Cos’è Sciapò

Sciapò è una rassegna di Teatro a Cappello nata nel 2011 da un’idea di Domenico Santo per il Teatro Civico 14 di Caserta. Lo scopo è duplice: fare in modo che compagnie che meritano una visibilità, ma che non sono nei circuiti ufficiali, possano avere una rete, e ridare al pubblico un ruolo centrale, riportando a teatro i meccanismi della Commedia dell’Arte, per scegliere se e quanto pagare per uno spettacolo.

Per la stagione 2013-14 a Sciapò hanno aderito numerosi teatri, fra i quali: il Teatro Civico 14 di Caserta, il Nostos Teatro di Aversa, il Teatro 99 Posti di Avellino, il Teatro Bertolt Brecht di Formia, il Teatro Tordinona di Roma. Numerose anche le compagnie, di cui riportiamo un breve elenco anche se, fortunatamente, è in continuo aggiornamento: Mutamenti, Teatro di Legno, 20 Chiavi Teatro, Marabutti, Esposti, Kanteri, Teatro in Fabula, Malalingua, Teatro Forsennato.

Vorremmo che il teatro fosse prima di chi lo vede che di chi lo fa

INGRESSO LIBERO, USCITA A CAPPELLO!

I principi di Sciapò
Il pubblico paga a cappello

Fare cappello significa non pagare prima, ma dopo, e solo in base al gradimento dello spettacolo proposto.
Il cappello è nato nel 1500, con la Commedia dell’Arte, quando per la prima volta nella storia dell’umanità, fare l’artista diventa un mestiere, con i cui guadagni si vive. Questa fu una vera e propria rivoluzione, sia artistica che socioeconomica: socioeconomica perché per la prima volta i commedianti non erano più chiamati a rispondere a un signore, ma dovevano farsi imprenditori diretti del proprio lavoro; artistica, per la strettissima interrelazione fra i guadagni del cappello e quello che si faceva in scena. Ogni attore sapeva che se avesse sbagliato una battuta sarebbe stato multato dalla compagnia, perché il cappello sarebbe stato più magro; ogni capocomico sapeva che un canovaccio avrebbe continuato a girare di piazza in piazza solo se il cappello lo avesse promosso.
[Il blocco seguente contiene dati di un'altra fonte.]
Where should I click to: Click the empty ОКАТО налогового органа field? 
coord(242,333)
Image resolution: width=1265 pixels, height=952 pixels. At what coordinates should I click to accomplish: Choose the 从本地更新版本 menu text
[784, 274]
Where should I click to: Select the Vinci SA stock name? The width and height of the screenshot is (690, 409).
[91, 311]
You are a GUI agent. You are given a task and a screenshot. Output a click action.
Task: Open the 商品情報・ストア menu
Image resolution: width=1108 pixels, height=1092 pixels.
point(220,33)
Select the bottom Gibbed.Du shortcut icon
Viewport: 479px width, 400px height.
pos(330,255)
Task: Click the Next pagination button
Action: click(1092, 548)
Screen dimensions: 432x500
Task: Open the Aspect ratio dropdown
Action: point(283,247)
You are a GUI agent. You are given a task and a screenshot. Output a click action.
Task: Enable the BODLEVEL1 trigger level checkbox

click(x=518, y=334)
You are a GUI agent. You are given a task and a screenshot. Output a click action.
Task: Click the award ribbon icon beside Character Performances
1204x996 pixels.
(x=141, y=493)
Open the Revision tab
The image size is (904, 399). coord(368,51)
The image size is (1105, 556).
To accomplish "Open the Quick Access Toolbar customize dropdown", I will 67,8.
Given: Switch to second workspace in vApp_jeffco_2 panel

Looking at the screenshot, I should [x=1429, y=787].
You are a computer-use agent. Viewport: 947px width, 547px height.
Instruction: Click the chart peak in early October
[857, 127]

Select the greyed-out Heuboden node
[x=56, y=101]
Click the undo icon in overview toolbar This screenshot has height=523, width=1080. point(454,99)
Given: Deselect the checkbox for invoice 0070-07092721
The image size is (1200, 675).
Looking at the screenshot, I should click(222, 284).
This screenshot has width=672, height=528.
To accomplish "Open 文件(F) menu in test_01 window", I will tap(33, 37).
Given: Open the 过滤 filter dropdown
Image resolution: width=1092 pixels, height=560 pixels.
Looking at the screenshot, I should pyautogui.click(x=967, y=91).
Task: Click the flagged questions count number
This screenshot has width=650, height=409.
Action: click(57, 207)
Il pubblico, grazie al democraticissimo cappello, era fruitore, giudice e produttore dello spettacolo, e tutta la compagnia lavorava esclusivamente per lui.
Oggi, proprio come nel XVI secolo, le compagnie sono sempre più spesso chiamate a diventare imprenditrici della propria arte: quale strumento migliore del cappello?
Sciapò vuole riportare il cappello nel teatro, per ridare alle compagnie la visibilità che hanno perso, grazie alla creazione di una rete che già per la stagione 2013-14 può vantare 5 piazze in 3 regioni, e per ridare al pubblico il potere di scegliere e il piacere di tornare a teatro.
Tutti gli spettacoli proposti non sono tutelati dalla SIAE
Siamo convinti che per ridare forza al teatro sia necessario ridare forza al pubblico, per questo cerchiamo di evitare (in maniera legale) di pagare tasse supplementari. Cerchiamo di ridurre al minimo i passaggi: c’è una compagnia, un teatro che la ospita, un’organizzazione che gestisce tutto il processo e il pubblico. E nient’altro.
Abbiamo una direzione artistica
Abbiamo una direzione artistica che cerca di scegliere solo spettacoli meritevoli e che, cercando di non cadere nel vortice di parentopoli, seleziona compagnie che vogliano confrontarsi con il pubblico per davvero.